A SQL deadlock with only two transactions querying only one table.

Ok - first write-up! We found an issue where two SQL transactions deadlocked. Both were doing the same job - INSERT values into a data table and then SELECT the data back, each within a transaction. There was other data being inserted into other tables within the same transactions which helped to make the issue appear as if it might have been more complicated than it turned out to be. It didn't matter about the other data in the end. Re-running the SQL traces in Query Analyser showed the deadlock with just the insert and select queries. We had created a deadlock simply by inserting some data into a table and then reading it back in two places at once. Madness.

Background:

A customer reports that publishing a sub-clip in our system fails occasionally. A "clip" (to us) is the metadata associated with a piece of media. A "sub-clip" is a metadata reference to a small piece of that media. So for example, J. Random Journalist is watching a recording of the latest Reuters feed (recording as a clip in our system), and wants to add some footage to a news bulletin. They mark up the sub-clip and publish the data into our system for use later.

In the database, the sub-clip is represented by a load of "standard" clip metadata but is also described in a many-to-one relationship with our original clip. That lets us track usage of the original media etc.

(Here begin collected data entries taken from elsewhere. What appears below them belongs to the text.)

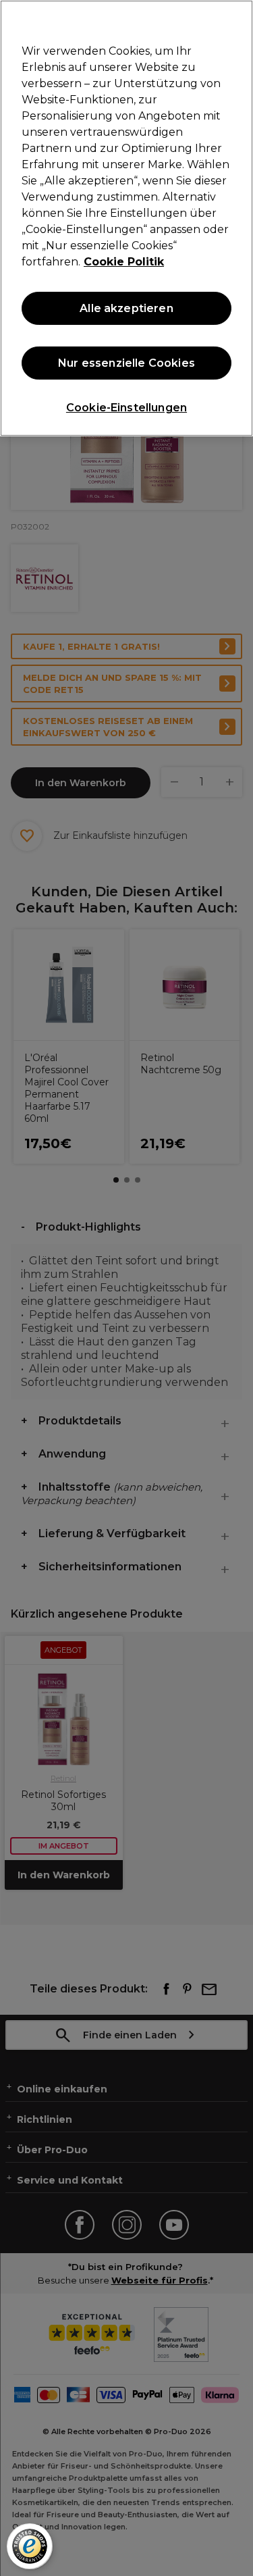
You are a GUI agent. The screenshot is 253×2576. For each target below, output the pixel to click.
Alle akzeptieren (126, 308)
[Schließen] (237, 19)
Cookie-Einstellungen (126, 407)
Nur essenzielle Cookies (126, 363)
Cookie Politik (124, 261)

It's also valid for an application to register a "shot selection" in this way - maybe the journalist wants 3 or 4 sections from that news feed to be edited together for their story. Same many-to-one relationship, but multiple source clips this time.

Reproduction:
Simply publishing two shot selections or sub-clips at the same time would trigger the issue. We got a server-side SQL trace. Separating queries from the SPIDs for the two threads of the offending network service, we have:

SPID 1 and SPID 2:

SET TRANSACTION ISOLATION LEVEL READ COMMITTED
BEGIN TRANSACTION
INSERT INTO OffendingTable (ExternalKey,SourceClipExternalKey,OtherData) VALUES (3562666, 3546238, ...)
INSERT INTO OffendingTable (ExternalKey,SourceClipExternalKey,OtherData) VALUES (3562666, 3562385, ...)
INSERT INTO OffendingTable (ExternalKey,SourceClipExternalKey,OtherData) VALUES (3562666, 3546238, ...)
INSERT INTO OffendingTable (ExternalKey,SourceClipExternalKey,OtherData) VALUES (3562666, 3562385, ...)
INSERT INTO OffendingTable (ExternalKey,SourceClipExternalKey,OtherData) VALUES (3562666, 3546238, ...)
INSERT INTO OffendingTable (ExternalKey,SourceClipExternalKey,OtherData) VALUES (3562666, 3562385, ...)
INSERT INTO OffendingTable (ExternalKey,SourceClipExternalKey,OtherData) VALUES (3562666, 3546238, ...)
INSERT INTO OffendingTable (ExternalKey,SourceClipExternalKey,OtherData) VALUES (3562666, 3562385, ...)
INSERT INTO OffendingTable (ExternalKey,SourceClipExternalKey,OtherData) VALUES (3562666, 3546238, ...)
SET TRANSACTION ISOLATION LEVEL READ COMMITTED
BEGIN TRANSACTION
INSERT INTO OffendingTable (ExternalKey,SourceClipExternalKey,OtherData) VALUES (3562668, 3545736, ...)
INSERT INTO OffendingTable (ExternalKey,SourceClipExternalKey,OtherData) VALUES (3562668, 3545736, ...)
INSERT INTO OffendingTable (ExternalKey,SourceClipExternalKey,OtherData) VALUES (3562668, 3545736, ...)
INSERT INTO OffendingTable (ExternalKey,SourceClipExternalKey,OtherData) VALUES (3562668, 3545736, ...)
INSERT INTO OffendingTable (ExternalKey,SourceClipExternalKey,OtherData) VALUES (3562668, 3545736, ...)
SELECT * FROM OffendingTable WHERE ExternalKey = 3562668 ORDER BY SomeOfTheOtherData
SELECT * FROM OffendingTable WHERE ExternalKey = 3562666 ORDER BY SomeOfTheOtherData


It was a little more interleaved in the trace, and a separate issue where hideously inefficient LIKE queries were being used spaced out all the calls over several seconds, making the window of opportunity for this issue large enough to cause a problem.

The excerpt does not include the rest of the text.